» AIM
Reproduce the listing below in full, copying every line without any change.
___ DATA SECTION ___
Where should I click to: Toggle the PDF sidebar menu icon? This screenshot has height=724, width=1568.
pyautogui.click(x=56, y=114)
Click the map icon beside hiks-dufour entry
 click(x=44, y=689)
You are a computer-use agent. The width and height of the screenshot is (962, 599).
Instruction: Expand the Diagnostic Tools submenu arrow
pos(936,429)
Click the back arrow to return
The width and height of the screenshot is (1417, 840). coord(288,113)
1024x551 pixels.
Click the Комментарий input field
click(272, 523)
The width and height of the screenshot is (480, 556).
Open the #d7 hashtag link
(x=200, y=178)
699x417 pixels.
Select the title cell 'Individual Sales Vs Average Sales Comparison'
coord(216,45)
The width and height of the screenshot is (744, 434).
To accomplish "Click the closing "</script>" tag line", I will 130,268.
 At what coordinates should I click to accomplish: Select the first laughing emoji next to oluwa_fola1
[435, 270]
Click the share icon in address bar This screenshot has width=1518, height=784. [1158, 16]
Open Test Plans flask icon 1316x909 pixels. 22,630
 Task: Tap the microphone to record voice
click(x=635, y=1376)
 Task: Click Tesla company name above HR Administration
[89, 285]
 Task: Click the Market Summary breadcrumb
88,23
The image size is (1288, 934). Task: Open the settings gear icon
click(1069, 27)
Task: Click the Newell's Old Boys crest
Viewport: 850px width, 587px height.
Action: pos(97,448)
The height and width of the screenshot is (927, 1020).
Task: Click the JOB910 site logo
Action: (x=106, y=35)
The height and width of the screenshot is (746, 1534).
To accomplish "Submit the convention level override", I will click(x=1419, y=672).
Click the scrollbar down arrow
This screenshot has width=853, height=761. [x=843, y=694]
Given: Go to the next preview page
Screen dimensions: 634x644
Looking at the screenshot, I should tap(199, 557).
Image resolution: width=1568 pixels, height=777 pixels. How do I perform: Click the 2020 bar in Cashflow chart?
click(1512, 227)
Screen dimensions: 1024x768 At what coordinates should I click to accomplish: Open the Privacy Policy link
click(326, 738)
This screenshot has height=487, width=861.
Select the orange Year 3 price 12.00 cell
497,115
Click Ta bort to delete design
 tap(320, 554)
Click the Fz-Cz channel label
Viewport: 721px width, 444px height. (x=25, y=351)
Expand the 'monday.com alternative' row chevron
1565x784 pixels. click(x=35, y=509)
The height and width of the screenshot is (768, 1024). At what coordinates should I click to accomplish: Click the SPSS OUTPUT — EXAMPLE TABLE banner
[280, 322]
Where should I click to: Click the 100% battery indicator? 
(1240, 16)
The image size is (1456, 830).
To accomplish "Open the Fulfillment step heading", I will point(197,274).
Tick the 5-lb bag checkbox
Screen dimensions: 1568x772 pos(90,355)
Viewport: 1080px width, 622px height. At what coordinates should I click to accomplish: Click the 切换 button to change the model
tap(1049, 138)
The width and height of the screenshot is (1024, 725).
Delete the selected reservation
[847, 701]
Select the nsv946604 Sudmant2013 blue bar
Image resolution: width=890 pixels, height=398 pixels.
___
» FINISHED EXERCISE
Where should I click to: Toggle the PDF sidebar menu icon? This screenshot has height=724, width=1568.
pyautogui.click(x=56, y=114)
Click the map icon beside hiks-dufour entry
 click(x=44, y=689)
You are a computer-use agent. The width and height of the screenshot is (962, 599).
Instruction: Expand the Diagnostic Tools submenu arrow
pos(936,429)
Click the back arrow to return
The width and height of the screenshot is (1417, 840). coord(288,113)
1024x551 pixels.
Click the Комментарий input field
click(272, 523)
The width and height of the screenshot is (480, 556).
Open the #d7 hashtag link
(x=200, y=178)
699x417 pixels.
Select the title cell 'Individual Sales Vs Average Sales Comparison'
coord(216,45)
The width and height of the screenshot is (744, 434).
To accomplish "Click the closing "</script>" tag line", I will 130,268.
 At what coordinates should I click to accomplish: Select the first laughing emoji next to oluwa_fola1
[435, 270]
Click the share icon in address bar This screenshot has width=1518, height=784. [1158, 16]
Open Test Plans flask icon 1316x909 pixels. 22,630
 Task: Tap the microphone to record voice
click(x=635, y=1376)
 Task: Click Tesla company name above HR Administration
[89, 285]
 Task: Click the Market Summary breadcrumb
88,23
The image size is (1288, 934). Task: Open the settings gear icon
click(1069, 27)
Task: Click the Newell's Old Boys crest
Viewport: 850px width, 587px height.
Action: pos(97,448)
The height and width of the screenshot is (927, 1020).
Task: Click the JOB910 site logo
Action: (x=106, y=35)
The height and width of the screenshot is (746, 1534).
To accomplish "Submit the convention level override", I will click(x=1419, y=672).
Click the scrollbar down arrow
This screenshot has width=853, height=761. [x=843, y=694]
Given: Go to the next preview page
Screen dimensions: 634x644
Looking at the screenshot, I should tap(199, 557).
Image resolution: width=1568 pixels, height=777 pixels. How do I perform: Click the 2020 bar in Cashflow chart?
click(1512, 227)
Screen dimensions: 1024x768 At what coordinates should I click to accomplish: Open the Privacy Policy link
click(326, 738)
This screenshot has height=487, width=861.
Select the orange Year 3 price 12.00 cell
497,115
Click Ta bort to delete design
 tap(320, 554)
Click the Fz-Cz channel label
Viewport: 721px width, 444px height. (x=25, y=351)
Expand the 'monday.com alternative' row chevron
1565x784 pixels. click(x=35, y=509)
The height and width of the screenshot is (768, 1024). At what coordinates should I click to accomplish: Click the SPSS OUTPUT — EXAMPLE TABLE banner
[280, 322]
Where should I click to: Click the 100% battery indicator? 
(1240, 16)
The image size is (1456, 830).
To accomplish "Open the Fulfillment step heading", I will point(197,274).
Tick the 5-lb bag checkbox
Screen dimensions: 1568x772 pos(90,355)
Viewport: 1080px width, 622px height. At what coordinates should I click to accomplish: Click the 切换 button to change the model
tap(1049, 138)
The width and height of the screenshot is (1024, 725).
Delete the selected reservation
[847, 701]
Select the nsv946604 Sudmant2013 blue bar
Image resolution: width=890 pixels, height=398 pixels.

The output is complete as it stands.